Pito’s story sounds like a whole lot of inventing to Materena. She shouts at Pito that if something else happened to her radio,
he better confess, because she doesn’t believe one word of that whole lot of inventing.
But Pito swears his story is nothing but the truth. He swears it on his grandmother’s head. Materena has to believe Pito—you
don’t swear on your beloved grandmother’s head if you’re telling a whole lot of inventing.
“I told you not to take my radio,” Materena says, “and now look. I told you.”
Materena is devastated. And at the same time relieved.
That someone, he could have been worse than a someone without a conscience who robs the sleepers, he could have been an assassin.
He could have smashed Pito’s head with the brick. Just the thought of it makes Materena shiver.
“What’s this sleeping by the side of the road like you’ve got no house?” she says.

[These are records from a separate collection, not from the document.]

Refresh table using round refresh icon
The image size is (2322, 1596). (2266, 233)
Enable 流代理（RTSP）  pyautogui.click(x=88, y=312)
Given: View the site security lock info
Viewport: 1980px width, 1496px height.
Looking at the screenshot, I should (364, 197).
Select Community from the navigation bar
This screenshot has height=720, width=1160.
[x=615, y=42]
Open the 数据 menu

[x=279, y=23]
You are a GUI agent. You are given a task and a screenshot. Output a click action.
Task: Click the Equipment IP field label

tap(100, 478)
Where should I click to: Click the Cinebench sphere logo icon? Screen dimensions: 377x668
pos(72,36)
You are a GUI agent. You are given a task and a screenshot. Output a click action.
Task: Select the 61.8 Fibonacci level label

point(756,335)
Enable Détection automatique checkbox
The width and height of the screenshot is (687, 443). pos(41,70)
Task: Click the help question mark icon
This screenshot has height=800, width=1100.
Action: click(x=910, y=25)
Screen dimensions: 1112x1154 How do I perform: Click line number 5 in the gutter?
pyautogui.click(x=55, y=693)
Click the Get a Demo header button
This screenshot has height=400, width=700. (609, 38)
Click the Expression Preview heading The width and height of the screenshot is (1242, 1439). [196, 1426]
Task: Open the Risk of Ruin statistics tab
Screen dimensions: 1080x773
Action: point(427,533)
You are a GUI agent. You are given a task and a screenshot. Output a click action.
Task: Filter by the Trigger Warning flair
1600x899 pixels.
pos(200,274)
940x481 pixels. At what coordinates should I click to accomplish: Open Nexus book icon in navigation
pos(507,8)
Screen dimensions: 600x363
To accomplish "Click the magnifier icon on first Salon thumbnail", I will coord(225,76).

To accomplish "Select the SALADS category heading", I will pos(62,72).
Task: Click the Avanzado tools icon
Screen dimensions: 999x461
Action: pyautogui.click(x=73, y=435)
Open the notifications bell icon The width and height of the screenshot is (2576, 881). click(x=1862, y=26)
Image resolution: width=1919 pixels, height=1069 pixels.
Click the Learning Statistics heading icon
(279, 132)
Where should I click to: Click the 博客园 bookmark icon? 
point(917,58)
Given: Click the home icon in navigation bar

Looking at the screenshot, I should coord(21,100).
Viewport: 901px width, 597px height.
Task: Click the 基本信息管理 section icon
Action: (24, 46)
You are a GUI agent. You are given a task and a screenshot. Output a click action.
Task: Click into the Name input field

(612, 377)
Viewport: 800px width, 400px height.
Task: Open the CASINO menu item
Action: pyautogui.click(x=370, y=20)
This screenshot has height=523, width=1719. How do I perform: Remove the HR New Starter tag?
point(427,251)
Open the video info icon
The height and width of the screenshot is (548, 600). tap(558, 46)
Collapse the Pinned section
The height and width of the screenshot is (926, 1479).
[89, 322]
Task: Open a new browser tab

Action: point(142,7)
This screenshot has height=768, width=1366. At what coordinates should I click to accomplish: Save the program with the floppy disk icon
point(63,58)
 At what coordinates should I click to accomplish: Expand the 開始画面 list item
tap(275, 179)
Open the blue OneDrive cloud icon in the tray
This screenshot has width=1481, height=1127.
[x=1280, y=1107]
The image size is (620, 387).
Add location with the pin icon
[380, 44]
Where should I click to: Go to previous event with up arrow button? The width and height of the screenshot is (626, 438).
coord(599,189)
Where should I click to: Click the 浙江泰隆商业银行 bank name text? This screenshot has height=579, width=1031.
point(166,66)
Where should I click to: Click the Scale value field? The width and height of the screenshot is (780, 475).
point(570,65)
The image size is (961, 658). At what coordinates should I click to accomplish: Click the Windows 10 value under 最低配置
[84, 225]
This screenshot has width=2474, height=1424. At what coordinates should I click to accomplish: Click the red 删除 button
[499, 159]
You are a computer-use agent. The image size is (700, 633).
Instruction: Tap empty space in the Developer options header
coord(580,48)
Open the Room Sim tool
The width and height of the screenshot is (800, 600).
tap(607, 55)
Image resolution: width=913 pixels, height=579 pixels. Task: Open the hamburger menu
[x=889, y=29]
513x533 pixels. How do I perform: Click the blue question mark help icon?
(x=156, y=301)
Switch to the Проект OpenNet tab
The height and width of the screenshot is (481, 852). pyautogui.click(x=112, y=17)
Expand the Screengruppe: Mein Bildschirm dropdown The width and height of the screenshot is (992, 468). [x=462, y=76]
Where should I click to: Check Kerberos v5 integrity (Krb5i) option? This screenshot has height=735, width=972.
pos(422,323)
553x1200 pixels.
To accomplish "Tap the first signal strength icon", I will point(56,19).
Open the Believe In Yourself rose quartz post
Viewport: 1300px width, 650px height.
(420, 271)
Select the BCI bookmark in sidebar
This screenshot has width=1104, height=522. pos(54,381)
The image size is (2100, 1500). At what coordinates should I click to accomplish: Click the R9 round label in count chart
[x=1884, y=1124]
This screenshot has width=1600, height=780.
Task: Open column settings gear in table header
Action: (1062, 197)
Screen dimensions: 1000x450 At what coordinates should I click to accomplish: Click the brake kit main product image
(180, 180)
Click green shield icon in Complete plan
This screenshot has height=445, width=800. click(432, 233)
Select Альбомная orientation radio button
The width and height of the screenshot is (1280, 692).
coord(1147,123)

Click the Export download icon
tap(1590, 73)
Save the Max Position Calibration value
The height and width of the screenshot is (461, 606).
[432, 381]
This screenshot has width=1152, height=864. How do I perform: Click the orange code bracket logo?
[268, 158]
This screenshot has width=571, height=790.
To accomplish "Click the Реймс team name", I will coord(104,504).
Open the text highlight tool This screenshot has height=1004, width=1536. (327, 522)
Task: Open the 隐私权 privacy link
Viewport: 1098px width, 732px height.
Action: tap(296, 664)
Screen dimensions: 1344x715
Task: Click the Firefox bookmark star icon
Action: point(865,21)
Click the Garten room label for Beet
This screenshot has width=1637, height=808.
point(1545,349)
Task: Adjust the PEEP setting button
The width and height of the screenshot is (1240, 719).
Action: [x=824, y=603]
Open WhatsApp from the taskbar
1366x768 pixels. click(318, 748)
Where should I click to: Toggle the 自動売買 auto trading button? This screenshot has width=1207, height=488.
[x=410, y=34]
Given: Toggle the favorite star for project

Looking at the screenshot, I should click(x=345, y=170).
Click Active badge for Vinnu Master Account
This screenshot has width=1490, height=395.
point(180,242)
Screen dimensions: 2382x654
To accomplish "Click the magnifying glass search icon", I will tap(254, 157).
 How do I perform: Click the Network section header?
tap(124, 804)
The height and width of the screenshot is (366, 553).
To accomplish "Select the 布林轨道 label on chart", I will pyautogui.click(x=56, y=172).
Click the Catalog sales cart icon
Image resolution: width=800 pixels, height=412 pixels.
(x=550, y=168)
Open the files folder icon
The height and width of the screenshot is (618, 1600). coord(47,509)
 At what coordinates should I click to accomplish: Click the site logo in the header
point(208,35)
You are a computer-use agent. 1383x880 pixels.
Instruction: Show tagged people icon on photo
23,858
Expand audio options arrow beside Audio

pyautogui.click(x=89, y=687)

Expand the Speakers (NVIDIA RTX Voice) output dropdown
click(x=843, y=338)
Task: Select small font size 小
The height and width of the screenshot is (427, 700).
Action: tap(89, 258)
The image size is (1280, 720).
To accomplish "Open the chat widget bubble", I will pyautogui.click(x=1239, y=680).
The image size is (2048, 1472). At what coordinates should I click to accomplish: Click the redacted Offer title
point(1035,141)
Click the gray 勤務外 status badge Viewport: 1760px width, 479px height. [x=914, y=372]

Pito and Materena go to bed.
It takes a while for Materena to fall asleep. She thinks about her radio. She’s had it for fourteen years. She’s sure going
to miss her radio.
My poor radio, eh.
It is now three days since Materena’s radio was stolen, and here’s one in front of the Chinese store, next to a pandanus bag
and a rolled mat. Materena walks past, and into the store. She takes a shopping basket from the bench, but… she’s going
to check on that radio outside again.
That radio looked a bit too familiar.
Materena puts the basket back on the bench and goes outside. She stands about one yard away from the radio, she doesn’t want
people to think that she’s plotting to steal it.
That radio sure looks familiar.
It’s the same size as Materena’s radio. Eh, it doesn’t mean it’s her radio. There are thousands of radios like hers floating
around the island. But when you’ve been looking at something for fourteen years, you should be able to recognize it in a rapid
second. And it seems to Materena that she’s recognizing her radio.
Someone taps her on the shoulder, and Materena turns around. It’s her cousin Giselle. The cousins kiss each other on the cheeks.